This is the second blog contributed by Luke Cavanaugh, an undergraduate at the University of Cambridge. Luke previously wrote about how students must not bear the brunt of universities’ woes in the turmoil of Covid-19.
Covid-19 has caused a shock to the university system that is likely to be felt for several years. As a student, Cambridge has become home over the past two years, a city providing the backdrop for a formative experience far transcending the classroom. When the news broke that the we would not be returning for the Easter Term, making the journey to see friends suddenly seemed an impossibly more difficult task, and despite the fact that our problems were comparatively meagre, our studies began to seem all for nothing.
But there are bigger issues at play here than the loss of an eight-week term and, at least in my own experience, the university’s attempts to support our mental health has been admirable. Equally however, Covid-19 has been a wake-up call for us not to take our education for granted. The speed at which everyday conversation turned from complaining about the amount of work we had to do to wondering when we would next be working at all was astonishing, and it is only now, a few weeks after leaving university, that this has begun to sink in.
In many ways we are lucky, since teaching has not entirely stopped, instead moving online fairly quickly, with Zoom calls and virtual lecture handouts not only now commonplace, but fairly routine. Social media has allowed us to keep in touch with our friends, if not spend time with them. And certainly, the crisis and the sense of urgency has, more importantly, given the student body cause to actively engage with their learning.

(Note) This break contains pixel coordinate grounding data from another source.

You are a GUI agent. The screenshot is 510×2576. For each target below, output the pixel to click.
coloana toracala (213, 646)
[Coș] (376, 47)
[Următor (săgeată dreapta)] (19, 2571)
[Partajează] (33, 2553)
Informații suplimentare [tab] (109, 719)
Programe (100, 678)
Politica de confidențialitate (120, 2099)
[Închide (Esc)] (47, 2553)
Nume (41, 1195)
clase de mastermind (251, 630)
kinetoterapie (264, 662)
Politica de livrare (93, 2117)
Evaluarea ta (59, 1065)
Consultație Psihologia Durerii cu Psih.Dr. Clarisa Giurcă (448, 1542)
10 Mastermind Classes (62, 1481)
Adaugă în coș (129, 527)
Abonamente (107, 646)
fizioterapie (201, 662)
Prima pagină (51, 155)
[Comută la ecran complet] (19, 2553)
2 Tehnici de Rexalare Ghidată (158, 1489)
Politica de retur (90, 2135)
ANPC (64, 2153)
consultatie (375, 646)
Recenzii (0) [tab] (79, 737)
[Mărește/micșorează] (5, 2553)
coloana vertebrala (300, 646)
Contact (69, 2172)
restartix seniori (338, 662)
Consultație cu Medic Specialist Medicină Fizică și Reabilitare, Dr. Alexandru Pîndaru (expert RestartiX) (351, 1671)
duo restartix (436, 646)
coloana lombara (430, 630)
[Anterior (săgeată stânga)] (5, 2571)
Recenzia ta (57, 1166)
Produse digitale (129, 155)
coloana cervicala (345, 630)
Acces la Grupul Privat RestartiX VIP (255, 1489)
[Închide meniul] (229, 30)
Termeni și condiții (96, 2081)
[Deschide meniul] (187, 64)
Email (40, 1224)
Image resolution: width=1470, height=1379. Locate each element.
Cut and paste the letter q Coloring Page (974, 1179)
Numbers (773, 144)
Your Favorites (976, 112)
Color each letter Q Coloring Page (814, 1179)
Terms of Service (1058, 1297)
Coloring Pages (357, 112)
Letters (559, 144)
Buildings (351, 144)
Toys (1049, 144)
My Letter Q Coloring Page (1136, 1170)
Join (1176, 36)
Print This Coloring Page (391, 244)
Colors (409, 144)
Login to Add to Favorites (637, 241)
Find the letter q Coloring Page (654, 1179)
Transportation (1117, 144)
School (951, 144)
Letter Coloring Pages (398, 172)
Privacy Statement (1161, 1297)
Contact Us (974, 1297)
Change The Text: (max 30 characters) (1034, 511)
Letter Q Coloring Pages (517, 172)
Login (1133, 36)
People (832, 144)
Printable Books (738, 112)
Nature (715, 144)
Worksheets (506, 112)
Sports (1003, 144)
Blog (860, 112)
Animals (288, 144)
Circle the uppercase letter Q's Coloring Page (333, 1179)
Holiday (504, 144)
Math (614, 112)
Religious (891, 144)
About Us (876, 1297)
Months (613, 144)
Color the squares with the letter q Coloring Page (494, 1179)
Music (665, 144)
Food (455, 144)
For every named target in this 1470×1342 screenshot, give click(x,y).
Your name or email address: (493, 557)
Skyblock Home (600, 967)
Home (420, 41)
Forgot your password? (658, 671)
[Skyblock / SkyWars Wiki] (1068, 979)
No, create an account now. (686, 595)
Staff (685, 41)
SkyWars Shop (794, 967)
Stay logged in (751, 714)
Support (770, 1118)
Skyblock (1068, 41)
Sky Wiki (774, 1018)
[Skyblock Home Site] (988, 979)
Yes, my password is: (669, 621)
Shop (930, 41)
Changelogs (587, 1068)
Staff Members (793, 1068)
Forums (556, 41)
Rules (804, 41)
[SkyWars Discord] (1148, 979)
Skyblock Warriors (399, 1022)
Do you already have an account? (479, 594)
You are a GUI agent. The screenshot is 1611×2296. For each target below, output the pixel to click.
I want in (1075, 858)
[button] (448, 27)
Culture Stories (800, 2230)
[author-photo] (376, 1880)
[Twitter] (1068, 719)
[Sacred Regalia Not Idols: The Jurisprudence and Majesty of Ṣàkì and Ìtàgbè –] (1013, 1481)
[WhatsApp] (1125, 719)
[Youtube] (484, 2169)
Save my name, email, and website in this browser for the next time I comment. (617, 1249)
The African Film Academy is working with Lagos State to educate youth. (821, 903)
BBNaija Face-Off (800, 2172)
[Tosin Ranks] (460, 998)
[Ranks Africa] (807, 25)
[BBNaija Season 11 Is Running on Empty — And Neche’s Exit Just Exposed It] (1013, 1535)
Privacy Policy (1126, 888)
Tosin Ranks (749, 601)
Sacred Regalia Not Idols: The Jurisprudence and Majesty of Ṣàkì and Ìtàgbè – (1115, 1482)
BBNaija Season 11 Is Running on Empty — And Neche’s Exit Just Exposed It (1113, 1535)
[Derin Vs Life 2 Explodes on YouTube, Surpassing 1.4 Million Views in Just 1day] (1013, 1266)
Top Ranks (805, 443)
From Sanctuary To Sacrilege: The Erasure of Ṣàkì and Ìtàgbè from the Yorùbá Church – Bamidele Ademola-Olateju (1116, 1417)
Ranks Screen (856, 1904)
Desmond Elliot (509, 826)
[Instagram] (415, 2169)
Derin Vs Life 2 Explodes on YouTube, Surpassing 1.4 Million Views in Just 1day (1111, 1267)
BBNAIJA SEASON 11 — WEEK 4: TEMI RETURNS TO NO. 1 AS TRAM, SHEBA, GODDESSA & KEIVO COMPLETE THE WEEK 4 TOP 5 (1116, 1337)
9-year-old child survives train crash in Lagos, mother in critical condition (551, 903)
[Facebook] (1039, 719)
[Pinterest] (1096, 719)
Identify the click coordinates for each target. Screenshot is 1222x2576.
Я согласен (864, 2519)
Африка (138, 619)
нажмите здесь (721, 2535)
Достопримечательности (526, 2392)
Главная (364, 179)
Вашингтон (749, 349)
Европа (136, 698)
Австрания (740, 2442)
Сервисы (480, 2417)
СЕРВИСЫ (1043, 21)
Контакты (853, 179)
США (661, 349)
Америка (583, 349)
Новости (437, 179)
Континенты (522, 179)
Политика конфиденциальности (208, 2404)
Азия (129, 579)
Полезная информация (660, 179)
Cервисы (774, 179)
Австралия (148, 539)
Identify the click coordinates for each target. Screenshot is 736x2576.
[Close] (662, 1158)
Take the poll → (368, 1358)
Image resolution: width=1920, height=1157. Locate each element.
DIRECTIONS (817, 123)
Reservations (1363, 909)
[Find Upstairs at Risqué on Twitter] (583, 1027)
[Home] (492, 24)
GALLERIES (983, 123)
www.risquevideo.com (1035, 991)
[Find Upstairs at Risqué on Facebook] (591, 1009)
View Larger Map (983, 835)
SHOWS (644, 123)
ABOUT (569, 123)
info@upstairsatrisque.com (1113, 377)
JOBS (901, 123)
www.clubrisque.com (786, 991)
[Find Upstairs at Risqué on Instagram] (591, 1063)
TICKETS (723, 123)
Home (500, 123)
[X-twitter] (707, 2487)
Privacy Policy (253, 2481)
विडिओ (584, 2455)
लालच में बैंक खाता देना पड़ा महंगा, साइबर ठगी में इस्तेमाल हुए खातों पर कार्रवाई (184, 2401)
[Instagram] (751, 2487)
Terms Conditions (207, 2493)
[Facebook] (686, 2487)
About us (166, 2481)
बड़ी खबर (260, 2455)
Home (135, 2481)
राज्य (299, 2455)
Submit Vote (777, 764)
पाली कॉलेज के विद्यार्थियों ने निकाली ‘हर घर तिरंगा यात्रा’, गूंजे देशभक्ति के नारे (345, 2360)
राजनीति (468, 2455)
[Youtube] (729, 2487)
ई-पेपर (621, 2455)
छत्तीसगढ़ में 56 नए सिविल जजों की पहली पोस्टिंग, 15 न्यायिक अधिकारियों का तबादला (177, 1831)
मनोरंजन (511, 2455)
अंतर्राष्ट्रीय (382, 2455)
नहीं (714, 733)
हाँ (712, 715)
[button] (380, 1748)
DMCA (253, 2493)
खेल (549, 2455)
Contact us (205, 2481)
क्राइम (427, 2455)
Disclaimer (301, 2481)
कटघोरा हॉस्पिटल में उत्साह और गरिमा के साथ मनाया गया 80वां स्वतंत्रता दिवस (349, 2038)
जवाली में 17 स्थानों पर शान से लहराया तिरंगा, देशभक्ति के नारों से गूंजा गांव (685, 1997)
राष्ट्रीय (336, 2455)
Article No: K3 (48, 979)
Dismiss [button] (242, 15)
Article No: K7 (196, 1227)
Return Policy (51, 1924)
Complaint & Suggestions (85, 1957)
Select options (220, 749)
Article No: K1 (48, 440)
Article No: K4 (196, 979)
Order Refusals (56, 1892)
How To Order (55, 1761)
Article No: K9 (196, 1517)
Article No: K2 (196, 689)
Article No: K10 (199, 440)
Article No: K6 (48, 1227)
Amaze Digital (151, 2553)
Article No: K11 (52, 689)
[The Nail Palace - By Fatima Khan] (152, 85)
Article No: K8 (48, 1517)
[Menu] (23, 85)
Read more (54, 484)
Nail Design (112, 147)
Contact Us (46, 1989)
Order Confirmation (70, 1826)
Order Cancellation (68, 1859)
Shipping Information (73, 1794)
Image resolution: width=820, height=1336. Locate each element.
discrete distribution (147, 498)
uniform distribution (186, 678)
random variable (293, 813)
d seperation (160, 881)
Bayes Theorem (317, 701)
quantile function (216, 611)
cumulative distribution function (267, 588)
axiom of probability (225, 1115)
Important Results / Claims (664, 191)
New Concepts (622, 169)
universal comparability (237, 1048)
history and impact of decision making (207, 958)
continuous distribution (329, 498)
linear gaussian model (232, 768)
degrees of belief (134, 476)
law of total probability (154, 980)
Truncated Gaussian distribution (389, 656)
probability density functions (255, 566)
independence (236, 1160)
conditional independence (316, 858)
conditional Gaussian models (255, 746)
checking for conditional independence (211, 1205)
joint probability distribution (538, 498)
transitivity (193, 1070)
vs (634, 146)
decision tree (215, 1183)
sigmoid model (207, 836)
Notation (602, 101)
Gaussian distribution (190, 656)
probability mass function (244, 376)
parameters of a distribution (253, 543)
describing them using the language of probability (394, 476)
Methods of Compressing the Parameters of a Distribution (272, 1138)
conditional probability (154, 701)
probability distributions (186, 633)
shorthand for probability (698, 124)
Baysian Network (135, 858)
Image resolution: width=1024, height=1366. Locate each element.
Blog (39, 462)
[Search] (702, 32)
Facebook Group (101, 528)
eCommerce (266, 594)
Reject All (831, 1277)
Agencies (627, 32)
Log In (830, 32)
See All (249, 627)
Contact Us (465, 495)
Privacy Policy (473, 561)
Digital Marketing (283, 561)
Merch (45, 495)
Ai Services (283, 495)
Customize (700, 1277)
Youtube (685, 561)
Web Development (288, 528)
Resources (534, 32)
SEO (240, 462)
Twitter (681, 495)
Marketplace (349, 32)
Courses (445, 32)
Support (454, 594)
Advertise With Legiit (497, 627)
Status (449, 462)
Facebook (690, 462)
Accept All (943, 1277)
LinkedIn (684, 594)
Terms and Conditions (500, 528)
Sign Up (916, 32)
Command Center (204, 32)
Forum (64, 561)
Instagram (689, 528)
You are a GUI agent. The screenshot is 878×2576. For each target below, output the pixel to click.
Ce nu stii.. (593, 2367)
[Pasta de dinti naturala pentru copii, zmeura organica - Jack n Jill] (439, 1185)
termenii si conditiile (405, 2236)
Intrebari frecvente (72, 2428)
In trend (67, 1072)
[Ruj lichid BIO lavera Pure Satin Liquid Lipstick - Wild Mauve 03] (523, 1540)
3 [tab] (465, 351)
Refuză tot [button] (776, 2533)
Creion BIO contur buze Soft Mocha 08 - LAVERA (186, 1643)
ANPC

This has manifested itself in a variety of ways. From one perspective there have been the students giving themselves a voice in determining their exam and teaching arrangements through discussions with their faculties, but just as exciting has been the chance to learn without the pressure of exams – a curiosity that you would unfortunately be hard pressed to find at the end of a long term. Studying English, where we are shepherded through three or four Shakespeare plays a week, it is very difficult to find time to read for pleasure during term-time, even if we want to. Often we don’t. One friend’s mum recently told me that upon completing her three-year English degree, she could not bring herself to touch a book for years, and there have been times where that has not been too difficult to imagine during a busy term.
Yet, even as we have been forced out of our routines, lectures have been replaced with reading lists and independent study, and the world seems so alien, it is now that students have become especially curious about it. Luckily, my term had finished before the country went into lockdown, but it was still very much a question of grabbing library books, packing up boxes and getting the first train home. Inevitably, these library books turned out not to be the exact ones I needed for coursework and the cancellation of my exams has done little to abate my lack of motivation when it comes to my course.
But for the first time in our lives, students are being told that this temporary lack of motivation is okay. I can only imagine what it is like for students without a home to return to, forced to stay at university, or to go to an environment where they are not comfortable. And yet, as the uncertainty around going back to university persists, the list of goals for the summer gets longer and longer: big projects to work on, new languages to learn, papers to write and books to read. Covid-19 has painfully exposed students’ dependency on the institutions we live and work in, but at the same time it has, at least for a short time, allowed us a chance to take stock: a period for uninhibited curiosity and interest outside of our course. This is not necessarily a bad thing.
As I write, my second-year dissertation deadline looms just a week away, and it is painfully obvious sitting with writer’s block that nothing can replace the atmosphere of university, with friends available to bounce ideas off and a myriad of resources at our fingertips. But the opportunity to be curious, to read simply because we are interested in something, to pick up and drop skills just because we have the time to, might be an attitude more conducive to success in the long run. The Covid-19 crisis has allowed students to remember the joys of learning for learning’s sake, and come October, when hopefully the world is as normal as it can be, universities should welcome this, offering their students a greater flexibility in learning, and giving them cause to remember why they are there in the first place.